5 Computational performance analysis

Table 14 demonstrates the comparison of computation time for feature extraction using the HOG/BHOG descriptors and classification by the K-ELM classifier. We conducted the feature selection experiment offline using the AdaBoost FS algorithm and used the selected features to calculate the classification time.

The K-ELM classifier, as expected, takes less time to classify the AdaBoost-selected HOG features than the original high-dimensional HOG features. It attains a four times boost in the execution speed using BHOG features.
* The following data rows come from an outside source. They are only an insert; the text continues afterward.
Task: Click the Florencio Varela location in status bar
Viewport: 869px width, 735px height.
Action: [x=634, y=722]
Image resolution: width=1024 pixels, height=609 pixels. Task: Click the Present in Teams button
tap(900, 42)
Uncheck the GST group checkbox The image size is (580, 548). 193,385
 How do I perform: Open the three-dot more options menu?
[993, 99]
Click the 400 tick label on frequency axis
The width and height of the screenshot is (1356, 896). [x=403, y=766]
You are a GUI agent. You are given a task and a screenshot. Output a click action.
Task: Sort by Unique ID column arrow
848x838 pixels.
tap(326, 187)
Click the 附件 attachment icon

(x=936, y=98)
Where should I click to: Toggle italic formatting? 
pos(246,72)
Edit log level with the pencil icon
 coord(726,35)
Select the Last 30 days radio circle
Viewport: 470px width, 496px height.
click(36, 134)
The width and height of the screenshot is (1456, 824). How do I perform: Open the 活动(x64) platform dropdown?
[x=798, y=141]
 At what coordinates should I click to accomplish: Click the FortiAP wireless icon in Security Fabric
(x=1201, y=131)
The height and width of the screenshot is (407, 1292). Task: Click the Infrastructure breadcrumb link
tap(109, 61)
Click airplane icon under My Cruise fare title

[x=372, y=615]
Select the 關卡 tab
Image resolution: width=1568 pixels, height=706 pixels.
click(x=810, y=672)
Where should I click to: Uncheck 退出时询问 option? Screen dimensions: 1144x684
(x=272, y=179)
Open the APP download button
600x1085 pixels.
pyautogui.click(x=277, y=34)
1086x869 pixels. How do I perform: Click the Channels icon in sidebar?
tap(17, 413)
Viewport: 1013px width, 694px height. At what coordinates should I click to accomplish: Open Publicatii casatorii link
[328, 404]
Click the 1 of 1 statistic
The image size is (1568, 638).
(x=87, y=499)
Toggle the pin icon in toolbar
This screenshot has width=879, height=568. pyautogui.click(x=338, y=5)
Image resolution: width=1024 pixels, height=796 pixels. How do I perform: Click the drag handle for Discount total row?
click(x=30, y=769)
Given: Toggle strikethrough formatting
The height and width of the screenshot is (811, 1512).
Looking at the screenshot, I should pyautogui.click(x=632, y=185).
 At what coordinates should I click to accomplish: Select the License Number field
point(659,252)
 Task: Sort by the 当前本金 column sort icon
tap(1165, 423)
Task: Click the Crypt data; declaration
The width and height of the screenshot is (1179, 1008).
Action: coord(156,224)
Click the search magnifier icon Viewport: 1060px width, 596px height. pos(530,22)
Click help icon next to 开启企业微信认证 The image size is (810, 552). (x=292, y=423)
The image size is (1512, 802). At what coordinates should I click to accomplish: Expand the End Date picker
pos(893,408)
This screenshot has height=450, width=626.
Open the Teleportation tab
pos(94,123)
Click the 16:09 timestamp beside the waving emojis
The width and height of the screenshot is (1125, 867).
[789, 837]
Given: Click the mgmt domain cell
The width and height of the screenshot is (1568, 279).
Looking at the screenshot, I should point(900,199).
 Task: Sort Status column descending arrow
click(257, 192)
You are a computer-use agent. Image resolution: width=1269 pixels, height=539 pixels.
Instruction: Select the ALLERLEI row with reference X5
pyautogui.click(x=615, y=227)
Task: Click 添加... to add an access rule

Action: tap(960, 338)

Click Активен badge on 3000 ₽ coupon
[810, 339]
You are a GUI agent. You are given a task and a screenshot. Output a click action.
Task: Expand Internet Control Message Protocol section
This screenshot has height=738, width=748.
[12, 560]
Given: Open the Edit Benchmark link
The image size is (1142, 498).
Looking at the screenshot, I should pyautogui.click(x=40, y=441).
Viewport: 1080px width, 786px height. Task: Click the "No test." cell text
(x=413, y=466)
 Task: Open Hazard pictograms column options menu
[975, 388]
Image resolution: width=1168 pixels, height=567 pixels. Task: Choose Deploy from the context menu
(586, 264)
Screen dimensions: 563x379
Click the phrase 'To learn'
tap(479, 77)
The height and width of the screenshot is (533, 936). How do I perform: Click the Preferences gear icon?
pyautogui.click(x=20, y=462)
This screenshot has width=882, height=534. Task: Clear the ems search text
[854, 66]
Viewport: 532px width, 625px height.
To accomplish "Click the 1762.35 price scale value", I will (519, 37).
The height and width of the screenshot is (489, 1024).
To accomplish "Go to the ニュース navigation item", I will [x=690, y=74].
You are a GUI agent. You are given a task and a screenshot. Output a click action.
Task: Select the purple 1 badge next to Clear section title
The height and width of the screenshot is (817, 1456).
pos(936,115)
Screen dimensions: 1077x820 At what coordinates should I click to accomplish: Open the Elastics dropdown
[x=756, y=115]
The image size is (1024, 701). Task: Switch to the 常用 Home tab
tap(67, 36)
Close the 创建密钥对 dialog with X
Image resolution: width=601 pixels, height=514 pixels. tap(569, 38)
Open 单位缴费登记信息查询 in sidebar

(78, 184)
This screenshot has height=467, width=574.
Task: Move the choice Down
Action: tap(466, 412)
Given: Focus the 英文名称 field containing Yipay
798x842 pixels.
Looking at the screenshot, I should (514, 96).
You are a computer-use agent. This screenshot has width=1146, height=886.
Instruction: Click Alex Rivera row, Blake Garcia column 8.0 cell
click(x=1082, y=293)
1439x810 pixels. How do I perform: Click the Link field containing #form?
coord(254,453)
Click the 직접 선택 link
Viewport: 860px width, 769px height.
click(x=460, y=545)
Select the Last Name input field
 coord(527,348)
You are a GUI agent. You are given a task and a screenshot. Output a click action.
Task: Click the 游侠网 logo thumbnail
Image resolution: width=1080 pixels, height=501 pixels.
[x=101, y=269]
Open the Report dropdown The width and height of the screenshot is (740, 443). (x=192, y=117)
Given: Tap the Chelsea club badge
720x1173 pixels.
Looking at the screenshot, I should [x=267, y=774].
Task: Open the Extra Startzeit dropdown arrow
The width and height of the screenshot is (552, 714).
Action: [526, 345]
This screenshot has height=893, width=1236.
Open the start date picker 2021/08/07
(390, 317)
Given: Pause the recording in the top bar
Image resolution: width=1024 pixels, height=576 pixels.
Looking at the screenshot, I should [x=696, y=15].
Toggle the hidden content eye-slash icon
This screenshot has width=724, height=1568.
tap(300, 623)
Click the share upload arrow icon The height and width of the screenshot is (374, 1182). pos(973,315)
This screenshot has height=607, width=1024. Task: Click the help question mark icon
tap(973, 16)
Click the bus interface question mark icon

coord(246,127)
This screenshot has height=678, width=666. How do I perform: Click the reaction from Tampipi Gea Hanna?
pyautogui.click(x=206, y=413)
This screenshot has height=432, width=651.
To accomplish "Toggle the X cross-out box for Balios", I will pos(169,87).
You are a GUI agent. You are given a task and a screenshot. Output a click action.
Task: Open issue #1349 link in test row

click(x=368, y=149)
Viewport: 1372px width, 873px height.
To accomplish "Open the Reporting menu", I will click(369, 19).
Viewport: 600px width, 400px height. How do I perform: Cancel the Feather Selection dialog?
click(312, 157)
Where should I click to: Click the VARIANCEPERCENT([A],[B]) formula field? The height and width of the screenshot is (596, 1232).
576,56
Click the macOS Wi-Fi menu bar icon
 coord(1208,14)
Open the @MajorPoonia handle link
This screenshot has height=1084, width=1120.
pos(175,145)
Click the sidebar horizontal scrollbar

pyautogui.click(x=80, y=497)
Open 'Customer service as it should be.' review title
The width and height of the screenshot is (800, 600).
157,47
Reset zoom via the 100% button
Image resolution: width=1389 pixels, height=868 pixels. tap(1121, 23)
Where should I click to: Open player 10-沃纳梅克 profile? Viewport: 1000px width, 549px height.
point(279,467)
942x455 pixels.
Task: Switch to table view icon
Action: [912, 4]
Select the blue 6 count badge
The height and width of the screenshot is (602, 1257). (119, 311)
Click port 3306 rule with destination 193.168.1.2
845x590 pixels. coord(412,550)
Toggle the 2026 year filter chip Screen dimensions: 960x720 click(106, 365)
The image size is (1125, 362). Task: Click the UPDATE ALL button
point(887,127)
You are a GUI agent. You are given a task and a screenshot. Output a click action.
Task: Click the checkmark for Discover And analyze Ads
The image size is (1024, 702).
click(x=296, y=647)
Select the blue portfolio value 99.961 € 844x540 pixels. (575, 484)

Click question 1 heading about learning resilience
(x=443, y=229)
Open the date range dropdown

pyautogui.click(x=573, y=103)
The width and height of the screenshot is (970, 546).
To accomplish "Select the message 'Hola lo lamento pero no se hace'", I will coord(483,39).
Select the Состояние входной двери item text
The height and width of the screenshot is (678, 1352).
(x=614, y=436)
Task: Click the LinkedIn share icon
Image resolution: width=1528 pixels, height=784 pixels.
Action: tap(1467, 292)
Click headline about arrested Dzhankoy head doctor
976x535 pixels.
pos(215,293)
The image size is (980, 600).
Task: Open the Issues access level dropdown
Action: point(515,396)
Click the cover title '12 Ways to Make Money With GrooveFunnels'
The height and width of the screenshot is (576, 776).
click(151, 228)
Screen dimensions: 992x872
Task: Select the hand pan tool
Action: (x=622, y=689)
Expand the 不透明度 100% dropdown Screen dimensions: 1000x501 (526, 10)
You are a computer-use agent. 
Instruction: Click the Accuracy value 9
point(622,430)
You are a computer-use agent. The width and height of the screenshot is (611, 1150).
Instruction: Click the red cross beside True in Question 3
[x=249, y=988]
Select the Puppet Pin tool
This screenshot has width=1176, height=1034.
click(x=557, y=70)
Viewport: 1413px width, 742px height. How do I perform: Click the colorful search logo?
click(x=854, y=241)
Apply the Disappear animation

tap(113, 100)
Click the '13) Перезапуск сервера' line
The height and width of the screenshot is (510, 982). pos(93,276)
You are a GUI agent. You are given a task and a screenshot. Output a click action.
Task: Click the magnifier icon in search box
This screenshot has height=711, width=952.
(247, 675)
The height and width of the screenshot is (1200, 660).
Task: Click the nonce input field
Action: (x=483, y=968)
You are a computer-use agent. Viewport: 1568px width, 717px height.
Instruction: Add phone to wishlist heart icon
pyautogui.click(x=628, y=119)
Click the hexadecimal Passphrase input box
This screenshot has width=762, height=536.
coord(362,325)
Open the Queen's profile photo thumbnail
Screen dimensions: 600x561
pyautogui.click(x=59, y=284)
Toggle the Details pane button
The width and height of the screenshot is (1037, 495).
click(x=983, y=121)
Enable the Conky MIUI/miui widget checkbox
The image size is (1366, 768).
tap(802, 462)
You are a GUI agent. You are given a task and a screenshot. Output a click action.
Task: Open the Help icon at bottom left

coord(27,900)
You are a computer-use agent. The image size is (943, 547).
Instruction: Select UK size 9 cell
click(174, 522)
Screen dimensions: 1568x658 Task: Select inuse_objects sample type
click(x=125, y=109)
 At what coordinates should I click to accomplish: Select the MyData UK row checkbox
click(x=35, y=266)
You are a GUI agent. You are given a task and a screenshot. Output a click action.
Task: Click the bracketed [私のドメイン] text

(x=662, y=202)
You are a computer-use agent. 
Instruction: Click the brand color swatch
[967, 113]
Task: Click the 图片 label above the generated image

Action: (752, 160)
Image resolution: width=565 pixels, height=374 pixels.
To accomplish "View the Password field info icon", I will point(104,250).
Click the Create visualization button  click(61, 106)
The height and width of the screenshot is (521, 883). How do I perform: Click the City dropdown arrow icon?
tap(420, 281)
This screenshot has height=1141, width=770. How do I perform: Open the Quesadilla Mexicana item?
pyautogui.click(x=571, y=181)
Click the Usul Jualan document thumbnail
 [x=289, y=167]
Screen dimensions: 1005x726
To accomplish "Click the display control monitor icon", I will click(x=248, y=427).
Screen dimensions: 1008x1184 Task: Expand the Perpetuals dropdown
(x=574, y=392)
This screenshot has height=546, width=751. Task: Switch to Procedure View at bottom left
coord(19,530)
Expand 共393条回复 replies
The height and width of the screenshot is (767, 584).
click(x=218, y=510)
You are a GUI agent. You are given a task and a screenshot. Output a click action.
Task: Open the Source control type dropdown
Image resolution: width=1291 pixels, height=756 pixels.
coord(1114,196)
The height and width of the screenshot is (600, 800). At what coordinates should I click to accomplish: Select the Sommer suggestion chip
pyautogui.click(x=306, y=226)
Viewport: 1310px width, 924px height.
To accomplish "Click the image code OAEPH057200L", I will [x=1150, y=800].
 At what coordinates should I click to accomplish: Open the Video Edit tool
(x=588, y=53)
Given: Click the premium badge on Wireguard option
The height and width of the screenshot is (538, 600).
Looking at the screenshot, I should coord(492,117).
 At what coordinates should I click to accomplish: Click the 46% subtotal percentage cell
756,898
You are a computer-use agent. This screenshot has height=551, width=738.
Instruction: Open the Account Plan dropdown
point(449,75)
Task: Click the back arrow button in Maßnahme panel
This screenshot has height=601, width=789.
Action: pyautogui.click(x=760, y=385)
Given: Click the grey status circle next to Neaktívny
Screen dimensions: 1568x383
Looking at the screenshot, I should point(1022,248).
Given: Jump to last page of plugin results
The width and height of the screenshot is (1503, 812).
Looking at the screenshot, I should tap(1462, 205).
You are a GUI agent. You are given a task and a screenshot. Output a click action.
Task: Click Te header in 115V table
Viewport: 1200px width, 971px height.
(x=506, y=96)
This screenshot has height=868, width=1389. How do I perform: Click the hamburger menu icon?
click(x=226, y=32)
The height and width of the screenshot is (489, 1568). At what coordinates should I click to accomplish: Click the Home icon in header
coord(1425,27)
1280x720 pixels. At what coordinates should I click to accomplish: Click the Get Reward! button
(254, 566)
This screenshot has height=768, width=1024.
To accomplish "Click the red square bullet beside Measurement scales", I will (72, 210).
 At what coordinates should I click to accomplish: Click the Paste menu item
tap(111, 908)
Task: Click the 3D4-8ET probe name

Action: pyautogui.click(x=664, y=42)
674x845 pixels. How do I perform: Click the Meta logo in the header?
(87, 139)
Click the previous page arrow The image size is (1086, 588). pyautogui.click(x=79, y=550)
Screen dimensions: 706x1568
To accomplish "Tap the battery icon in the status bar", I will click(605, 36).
Besides, feature extraction by different HOG variants is also more efficient than the previously reported feature extraction schemes using the LBP, LDP, LTP, LDN, and LNEP descriptors [15, 27, 48]. Among the reported methods, the FER scheme using LBF-NN with total feature extraction and classification time of 1.00 ms is computationally the most efficient [39]. Nevertheless, using BHOG features and the K-ELM classifier, the proposed FER pipeline takes 1.40 ms to classify an input facial image. Thus, the proposed FER pipeline using boosted features is computationally efficient and thus suitable for real-time applications.

6 Conclusions

This study presented a reliable and computationally efficient method for FER utilizing the Boosted Histogram of oriented Gradient (BHOG) features. The proposed FER pipeline has utilized a face alignment & registration unit to get a well-aligned and registered facial image of standard size. Subsequently, it extracted facial features using different HOG descriptors from the registered facial images. Feature selection using the AdaBoost FS algorithm helped the pipeline eliminate irrelevant features from the high-dimensional HOG features. Finally, using the K-ELM classifier, the proposed FER scheme classified the features into facial expressions. We evaluated the performance of the proposed FER pipeline on five FER datasets, namely the CK+, JAFFE, RaFD, TFE, and RAF-DB, using three different testing procedures, namely the 10-fold CV, subject-independent train-test split, and cross-dataset evaluation. Performance comparison results with existing FER techniques exhibited the effectiveness of the proposed FER pipeline. The BHOG features helped the pipeline achieve competitive recognition accuracy with a multi-fold improvement in the overall computational time. Thus, the proposed FER pipeline is a suitable candidate for the real-time classification of facial expressions. The extended version of the work will deal with the fusion of BHOG features with other facial textures and geometric features. Further, the method can be tested on the other FER in the wild datasets to evaluate their robustness in complex real-world conditions.